In severe cases, when the excess of skin and fat is consistent, the procedure could be extended to the whole trunk, including the posterior surface. In this case the procedure is called circumferential abdominoplasty.

In milder cases, a partial abdominoplasty (or mini-abdominoplasty) could be indicated. This procedure is less invasive and produces smaller incisions.

Abdominoplasty, as mentioned before, could be associated to ancillary procedures:

  • Liposuction (lipo-abdominoplasty). This procedure allows to remove localized fat and re-contour the abdominal profile.
  • Repair of the abdominal muscles. Weight loss and pregnancy could weaken and separate the recti abdomen muscles.
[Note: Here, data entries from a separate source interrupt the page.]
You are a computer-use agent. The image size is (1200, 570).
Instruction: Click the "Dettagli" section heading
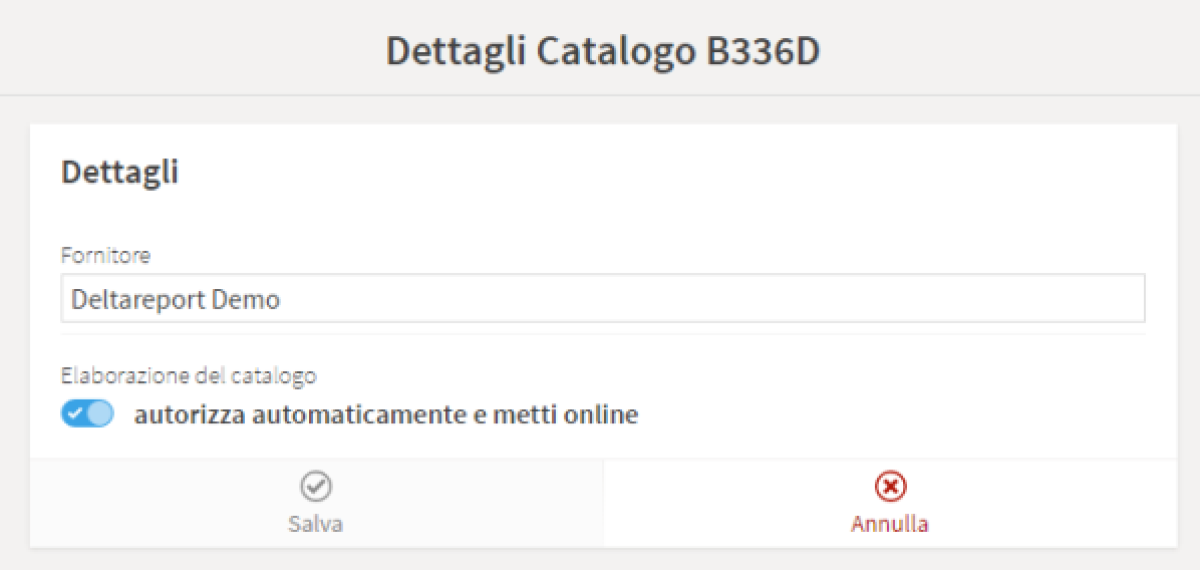point(120,172)
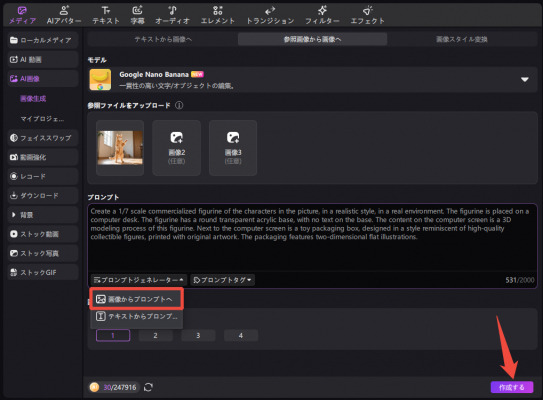Select image count 3
543x400 pixels.
click(x=198, y=335)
This issue alters the contour of the abdominal wall, creates a convex deformity and increases the risk of herniation. During abdominoplasty, the surgeon can repair this weakness and dilatation, restoring a normal contour and function of the abdominal wall.
  • Hernia repair (hernioplasty). Hernia is a bulging of internal organ through the wall that usually contains that organ. Weight loss and pregnancies are often associated with weakness of the abdominal wall, thus leading to the formation of hernias. When hernias are small they can be corrected during abdominoplasty.

Scars of abdominoplasty are localized:

  • From hip to hip just above the pubis. The scar is performed ideally under the upper level of the slip. The scar is shorter in mini-abdominoplasty (limited to the pubic area) or longer in circumferential abdominoplasty (extended to the whole trunk circumferentially)
  • Around the navel. During a standard abdominoplasty a large amount of skin and adipose tissue is removed. Navel is therefore preserved and repositioned during the procedure. The repositioning could not be necessary during mini-abdominoplasty: in fact the little resection of tissue performed do not usually dislocate the navel.

Surgical modalities and Post-operative

Surgery is performed under general anesthesia and requires one to three hours depending on the procedure (mini-abdominoplasty, abdominoplasty or circumferential abdominoplasty). Two drains are usually introduced during surgery and should be kept in place for a variable period ranging from 2 to 7 days after surgery. Drains consist in tubes of soft silicone and their removal is painless.

The patient is required to stay in bed for 1 or 2 days depending on the amount of removed tissue. An abdominal sheath should be worn for about 30 days.

The postoperative pain is generally limited to the first 72 hours and it is more intense when repairs of the abdominal wall have been performed. Return to daily activities is allowed 14 days after surgery. Sports and physical efforts are allowed 40 days after surgery.